US President Bill Clinton was reported at the weekend to have called for Britain to return the 2,500-year-old sculptures to Athens but, during question time, the Secretary of State for Culture said they should stay in the British Museum The marbles, part of a frieze that once decorated the Parthenon, were brought from Greece in 1801 by the Earl of Elgin, the Ambassador to the Ottoman Empire. He had hoped to adorn his country home with them but financial difficulties forced him to sell them to the Government in 1816. Greece has disputed Britain's right to keep the marbles, but both the British Museum and the Government have remained firm on keeping them in London.

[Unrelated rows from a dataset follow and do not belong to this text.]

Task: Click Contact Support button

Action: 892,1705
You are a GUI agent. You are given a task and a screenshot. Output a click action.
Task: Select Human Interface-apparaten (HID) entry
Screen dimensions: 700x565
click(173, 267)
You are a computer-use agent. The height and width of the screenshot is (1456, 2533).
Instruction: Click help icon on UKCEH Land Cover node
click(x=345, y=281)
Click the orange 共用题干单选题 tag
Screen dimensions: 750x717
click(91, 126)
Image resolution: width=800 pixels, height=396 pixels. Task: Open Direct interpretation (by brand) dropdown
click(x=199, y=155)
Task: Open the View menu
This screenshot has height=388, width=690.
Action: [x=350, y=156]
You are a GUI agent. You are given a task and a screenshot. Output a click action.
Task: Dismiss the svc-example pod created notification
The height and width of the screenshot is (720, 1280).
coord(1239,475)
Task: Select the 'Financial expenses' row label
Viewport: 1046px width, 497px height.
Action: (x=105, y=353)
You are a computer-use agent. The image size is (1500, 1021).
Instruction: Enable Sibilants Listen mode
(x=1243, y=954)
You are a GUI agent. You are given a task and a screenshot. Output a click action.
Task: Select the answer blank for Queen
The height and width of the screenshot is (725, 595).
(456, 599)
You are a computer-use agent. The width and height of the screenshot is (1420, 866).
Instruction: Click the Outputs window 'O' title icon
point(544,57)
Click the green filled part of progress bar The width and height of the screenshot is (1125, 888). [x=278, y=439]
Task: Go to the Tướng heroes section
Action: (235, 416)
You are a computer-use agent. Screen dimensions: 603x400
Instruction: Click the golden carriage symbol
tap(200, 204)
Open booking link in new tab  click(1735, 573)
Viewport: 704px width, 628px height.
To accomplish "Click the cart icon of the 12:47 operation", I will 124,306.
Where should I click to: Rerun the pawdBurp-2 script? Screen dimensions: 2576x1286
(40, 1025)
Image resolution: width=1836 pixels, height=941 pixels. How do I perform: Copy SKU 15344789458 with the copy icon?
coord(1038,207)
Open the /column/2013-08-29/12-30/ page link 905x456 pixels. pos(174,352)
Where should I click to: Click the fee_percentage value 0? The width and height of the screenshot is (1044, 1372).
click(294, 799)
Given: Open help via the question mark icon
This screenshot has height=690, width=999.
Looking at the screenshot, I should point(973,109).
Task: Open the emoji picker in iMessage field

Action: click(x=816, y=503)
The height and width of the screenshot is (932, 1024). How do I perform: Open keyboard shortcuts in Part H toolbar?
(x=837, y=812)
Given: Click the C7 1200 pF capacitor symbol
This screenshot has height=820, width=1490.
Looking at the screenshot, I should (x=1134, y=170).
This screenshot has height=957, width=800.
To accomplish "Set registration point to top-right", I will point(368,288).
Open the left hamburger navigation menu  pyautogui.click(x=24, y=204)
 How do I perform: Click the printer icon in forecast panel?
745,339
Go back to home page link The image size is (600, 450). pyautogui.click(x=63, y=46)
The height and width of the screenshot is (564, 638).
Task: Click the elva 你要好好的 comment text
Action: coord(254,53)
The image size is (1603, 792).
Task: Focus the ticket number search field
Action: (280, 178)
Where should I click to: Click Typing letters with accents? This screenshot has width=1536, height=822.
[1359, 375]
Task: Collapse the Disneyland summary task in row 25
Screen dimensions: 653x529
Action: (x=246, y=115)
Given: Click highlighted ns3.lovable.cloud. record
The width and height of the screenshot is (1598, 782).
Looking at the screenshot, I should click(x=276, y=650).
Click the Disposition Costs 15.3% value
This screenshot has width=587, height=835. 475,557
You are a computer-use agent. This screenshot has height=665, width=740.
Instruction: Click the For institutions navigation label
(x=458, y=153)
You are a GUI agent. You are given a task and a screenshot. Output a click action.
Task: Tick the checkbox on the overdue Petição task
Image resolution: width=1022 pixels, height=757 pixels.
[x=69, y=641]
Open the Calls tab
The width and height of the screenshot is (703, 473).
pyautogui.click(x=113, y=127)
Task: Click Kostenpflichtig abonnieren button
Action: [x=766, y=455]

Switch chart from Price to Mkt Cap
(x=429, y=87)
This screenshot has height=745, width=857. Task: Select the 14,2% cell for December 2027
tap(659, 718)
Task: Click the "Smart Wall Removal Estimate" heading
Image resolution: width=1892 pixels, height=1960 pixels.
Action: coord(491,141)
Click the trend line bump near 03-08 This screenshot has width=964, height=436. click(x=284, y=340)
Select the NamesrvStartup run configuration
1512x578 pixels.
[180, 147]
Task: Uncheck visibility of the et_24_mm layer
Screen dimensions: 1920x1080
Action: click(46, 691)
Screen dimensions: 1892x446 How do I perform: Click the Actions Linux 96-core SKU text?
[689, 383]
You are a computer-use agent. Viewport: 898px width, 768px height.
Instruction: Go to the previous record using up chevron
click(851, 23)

Greece hopes to see the return of the Marbles by 2004 when it hosts the Olympic Games and Greek officials said at the weekend that Mr Clinton had promised to support their claim after touring the Acropolis as part of a state visit. In the Commons, Robert Sheldon, the Labour MP for Ashton under Lyne and the chairman of the Standards and Privileges Committee, said that if it was possible to return the sculptures to the Parthenon itself "there would be a strong case there".
But Mr Sheldon added: "To transfer them from one museum to another museum, when they were effectively saved by bringing them into this country - will you make sure that any proposal of this kind is firmly opposed?"
Mr Smith replied: "I agree with you. The Elgin Marbles in the British Museum are visited, for free, by some six million people a year - people coming from all over the world to see these treasures. I believe they should stay that way."
Peter Ainsworth, the ToryCulture spokesman, said the Conservatives "fully endorsed the Government's robust policy" on the sculptures.
The marbles hit renewed controversy earlier this month when the British Museum announced plans to host fancy dress evenings around the exhibit for paying commercial customers. Greek scientists have also alleged that British archaeologists damaged the marbles beyond repair during a misguided attempt at restoration in the Thirties.